Jayaram’s idea is “to create products and business models that will inspire others to follow the green path”—some of his friends have followed him in running organic farms—and to create strong links between consumers and their food. Organic farming, he firmly believes, changes one’s way of thinking, changes one’s life. “You learn to respect your soil, your water, your seeds. You take a holistic view of nature and life.”
The hotel was started with the idea of becoming a meeting place for like-minded people, and that it certainly has. On any given day, you will find environmentalists holding a meeting there, visitors from abroad apart from the normal complement of hotel guests, “many of whom have become friends.” One such is Martine Dugue from Nantes in France who first came to Jayaram’s Sukrushi farm outside Bengaluru in 2008 as a Woofer or a volunteer with Worldwide Opportunities on Organic Farms. Usually Woofers go from one part of the globe to another to share sustainable ways of living by working as volunteers on organic farms.
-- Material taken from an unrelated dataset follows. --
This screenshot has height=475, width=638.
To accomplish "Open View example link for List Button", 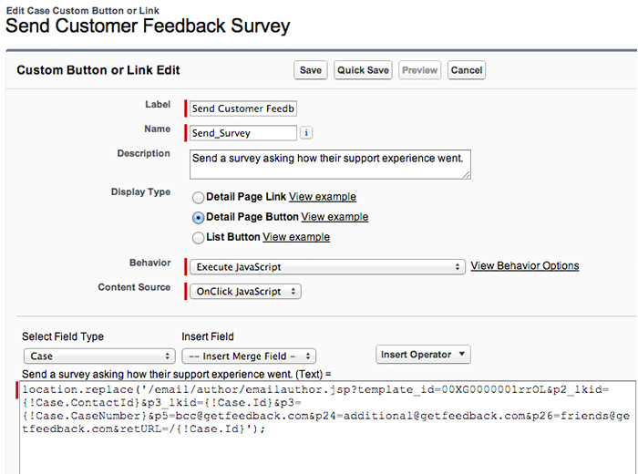I will click(296, 237).
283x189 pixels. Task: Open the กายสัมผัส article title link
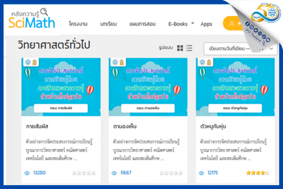(x=37, y=126)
They are given hospitality in exchange of labour.
“I was so impressed with the boundless energy and spirit that I return here every year for five months to help Jayaram with his many projects,” says Martine, who cares for mentally challenged persons when she is back home. “Thanks to him I’ve met so many green activists and learned about millets and their wonderful qualities.” Calling it “a food for the future” when climate change will impact production of less durable crops, Martine has set up a Millets Collective to popularise and grow this cereal in Europe. “Woofing is a great way to learn and strengthen the green network,” she says.
Organics hasn’t been such fun for Govind Kabadi, a lawyer-turned-coal merchant who found that farming was all he wanted to do, farming the old way, without chemical pesticides and fertilisers. After his more than 10-ha Gowramma Honnusa Kabadi farms in Uddichikanahalli got going, he opened Simply Organics a store that stocks 250 organic and natural products. Kabadi, 55, travels across the state looking for fresh products to add to his range. Although the store is not making profits, its owner has no intention of downing shutters. Why is that? The answer is predictable: “It’s my passion,” he says.
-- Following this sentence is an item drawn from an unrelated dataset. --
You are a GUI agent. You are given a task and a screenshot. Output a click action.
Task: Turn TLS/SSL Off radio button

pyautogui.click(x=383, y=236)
Kabadi offers an interesting insight. According to him there are two kinds of people in the organics business. “One kind, like me, is in it for the joy of it; the other is for high profits.” But since he needs to make a living he is tying up with Hyderabad-based Sresta to turn Simply Organics into a large, plush shop that will stock the company’s 24 Letter Mantra branded products. It will boast a live kitchen with a graduate chef and offer an organic lunch meal apart from fresh bakery items. Although Rajashekar Reddy Seelam, founder of Sresta and its successful brand, appear to be from different ends of the spectrum, they have something in common. Both share a love of organic farming and the products that come out of it.